**What this task involves**
Retype the listing below line for line, but only from the line with "The width and" down to the line with "Task: Click the Inflation Adjusted info icon", inclusive. Pictures stay out.

**Data for this task**
***

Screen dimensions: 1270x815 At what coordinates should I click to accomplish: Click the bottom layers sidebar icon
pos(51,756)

***

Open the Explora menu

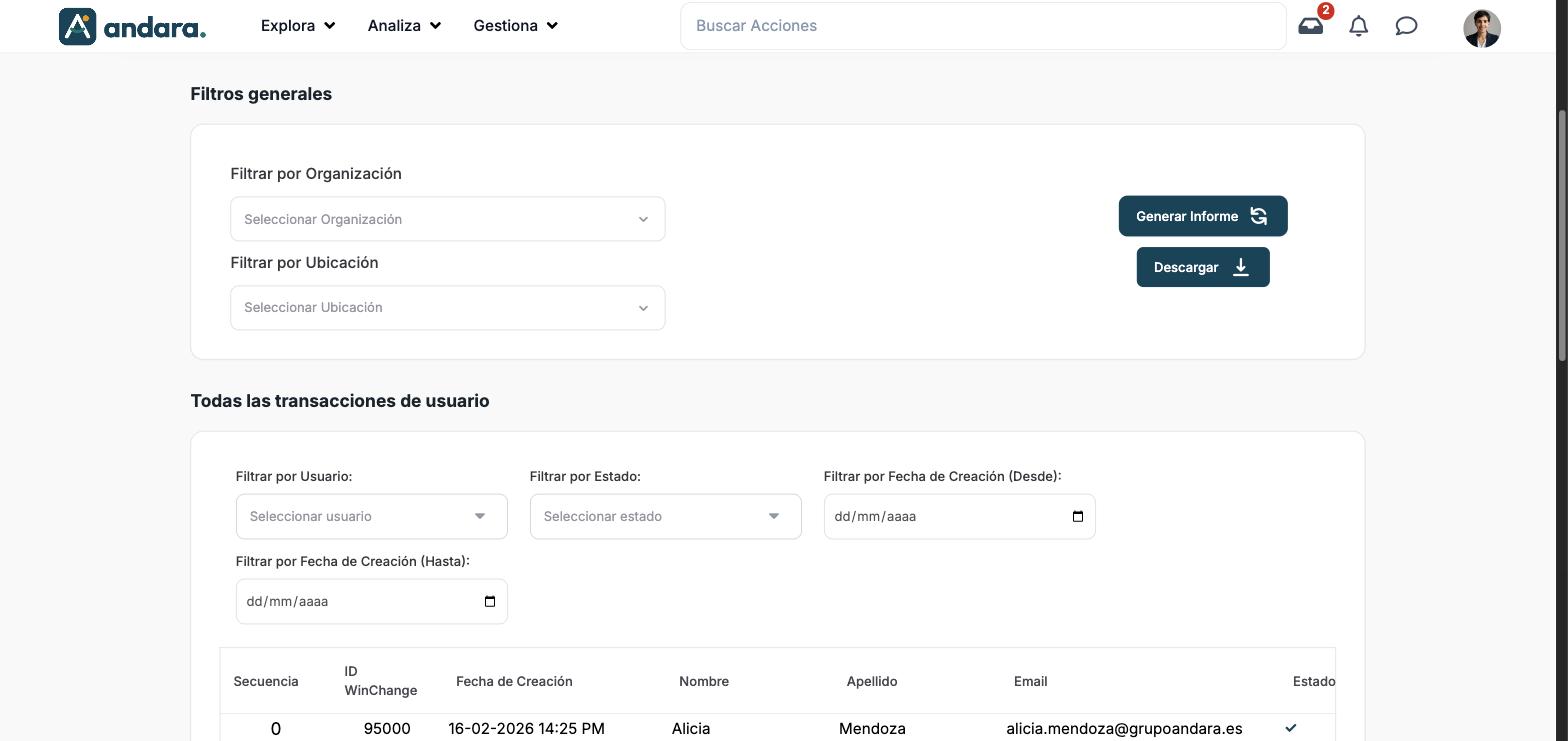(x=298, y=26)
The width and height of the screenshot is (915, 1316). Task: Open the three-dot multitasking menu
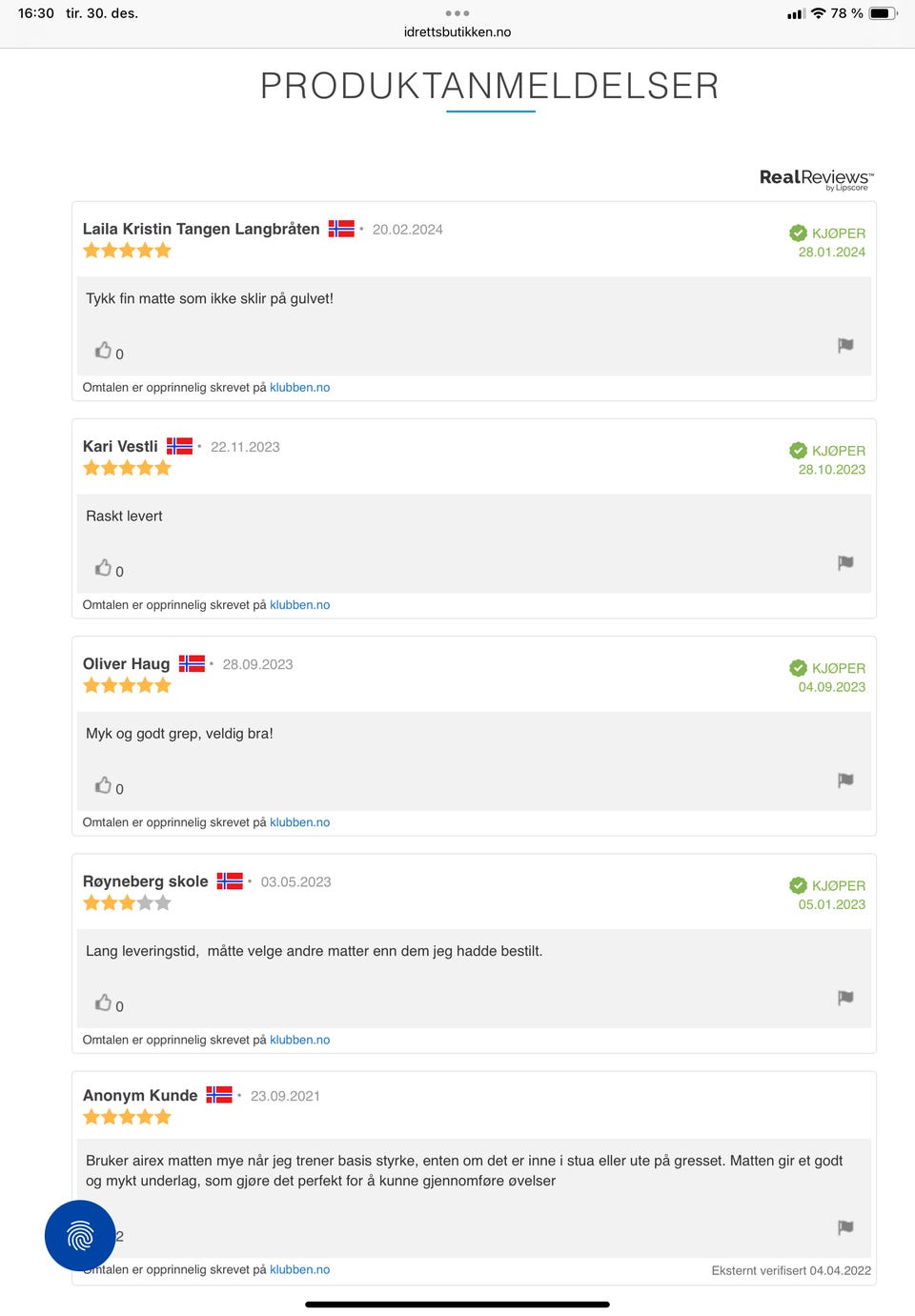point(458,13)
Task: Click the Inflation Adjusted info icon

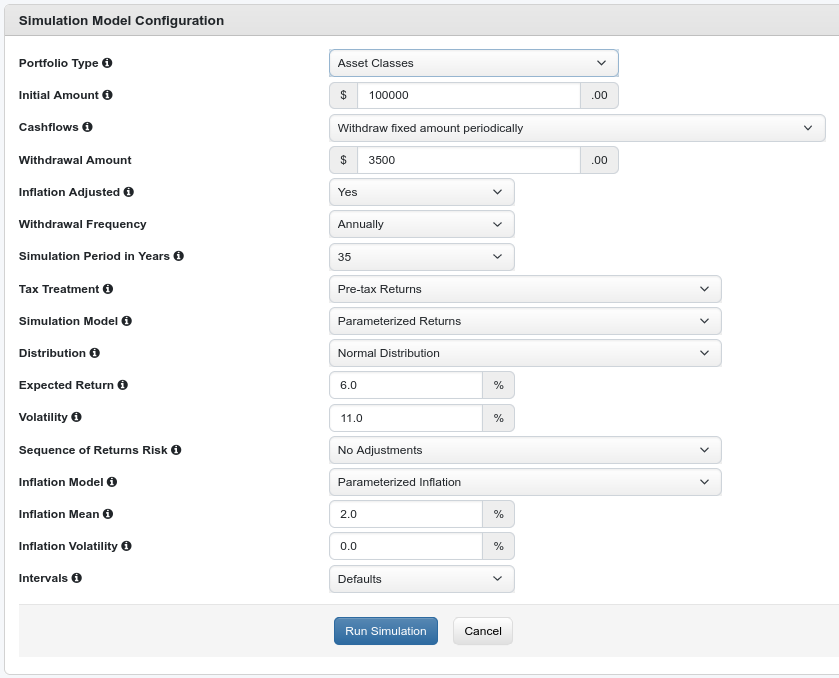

***

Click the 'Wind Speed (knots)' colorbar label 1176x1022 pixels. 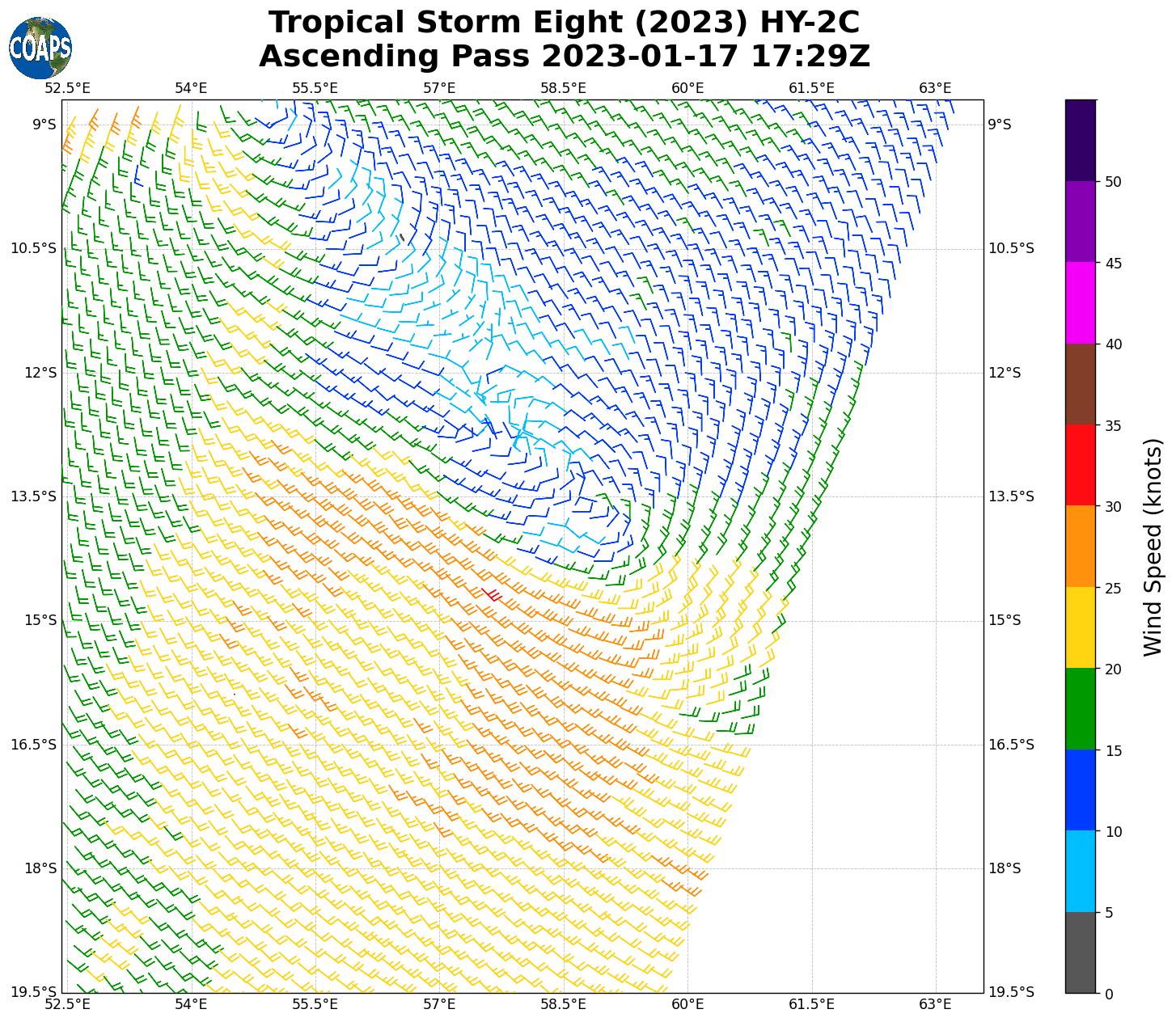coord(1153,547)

***

**The answer**
The width and height of the screenshot is (915, 1316). Task: Open the three-dot multitasking menu
point(458,13)
Task: Click the Inflation Adjusted info icon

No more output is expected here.